What’s the Obama administration’s budget strategy? Spend like there’s no tomorrow, drive deficits to record levels, heap huge tax increases on America’s most productive citizens and ignore the most urgent challenges facing the economy, including tax reform and entitlement programs. The much-ballyhooed goal of cutting the deficit in half over the course of four years has been wildly missed.
At a time when Americans desperately need stronger economic growth in order to create new jobs, this budget blueprint is sadly anti-growth and anti-jobs. It would dig deep into the pockets of many successful small businesses — making nowhere near $1 million — to help bear the brunt of a $1.5 trillion tax hike. Business owners who file their taxes as individuals would get swept up in the across-the-board rate hike that targets those with incomes of $200,000 or more.
Punishing success is exactly the wrong way to foster economic growth and job creation.
The budget also proposes raising taxes on investment, which would pile on the disincentives for businesses to expand and hire. Facing steeper taxes on capital gains and dividends, businesses will think twice about investing in enterprises that could spur growth and productivity.
To make matters worse, the budget levies anti-competitive taxes on American companies operating worldwide. It proposes punitive tax hikes on energy producers and financial institutions, which would only drive up energy costs and restrict capital access.
The U.S. Chamber of Commerce has long called for comprehensive tax reform, including lower rates for individuals and corporations and a broader tax base, because our current code is complex, punitive and holds back American competitiveness. This budget makes no attempt to restructure our tax system and only makes bad policies worse.
Comprehensive tax reform isn’t all that’s missing in the budget. Also glaringly absent is an acknowledgment that runaway entitlement spending will soon drive our nation over an economic cliff. We need to reform our entitlement programs so that they won’t bankrupt our country and so that we can maintain a social safety net for future generations.
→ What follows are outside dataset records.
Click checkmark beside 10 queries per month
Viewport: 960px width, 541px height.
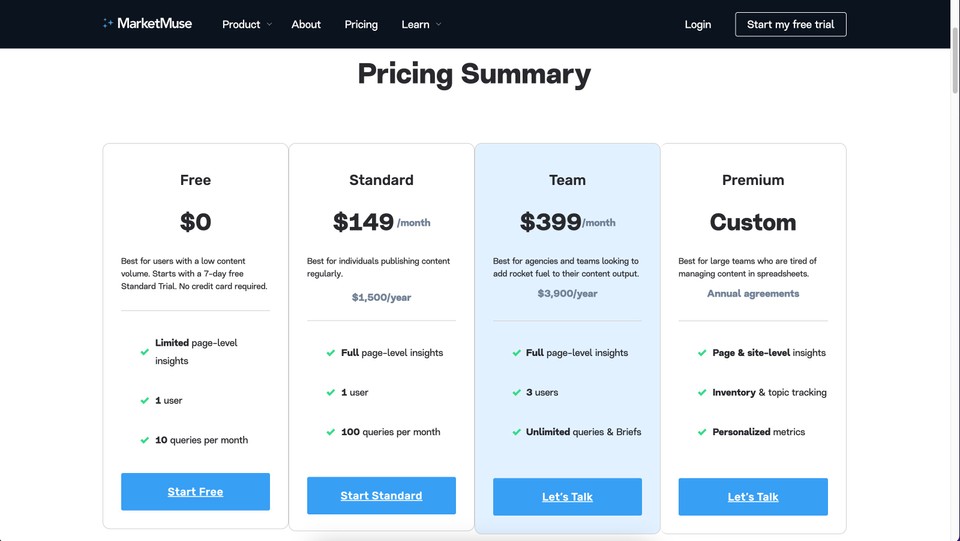[x=144, y=440]
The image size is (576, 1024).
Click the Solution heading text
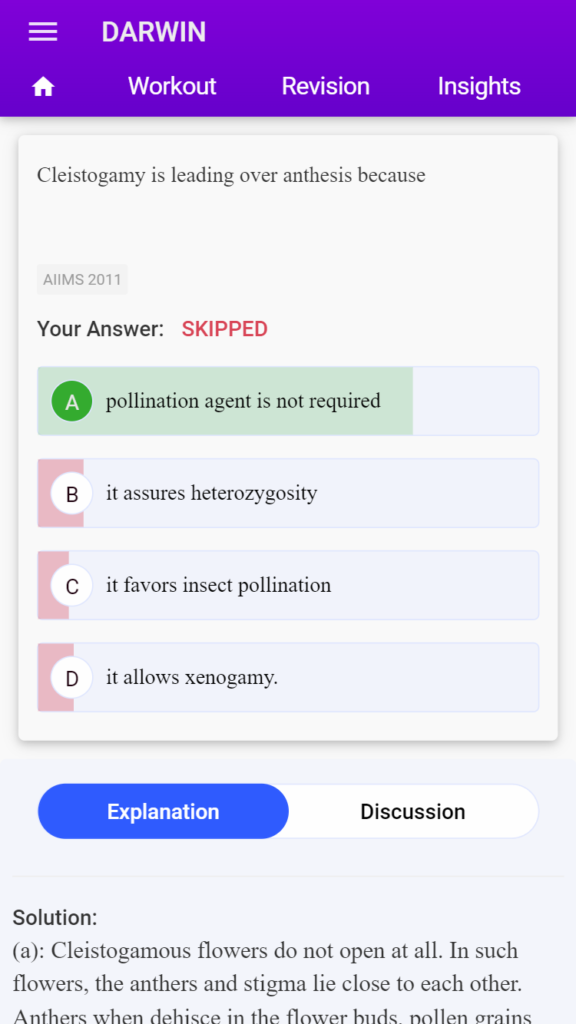tap(55, 917)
The bottom line is that we can’t tax and spend our way to prosperity. The Obama administration did not cause all of our economic problems, nor did it invent fiscal irresponsibility. There is plenty of blame to go around. But it did have a unique opportunity with this budget to demonstrate courageous leadership by embracing bold economic reforms and fiscal restraint to generate growth and boost prosperity for all.
It’s disappointing that the administration chose not to do it.
— Tom Donohue is president and CEO of the U.S. Chamber of Commerce.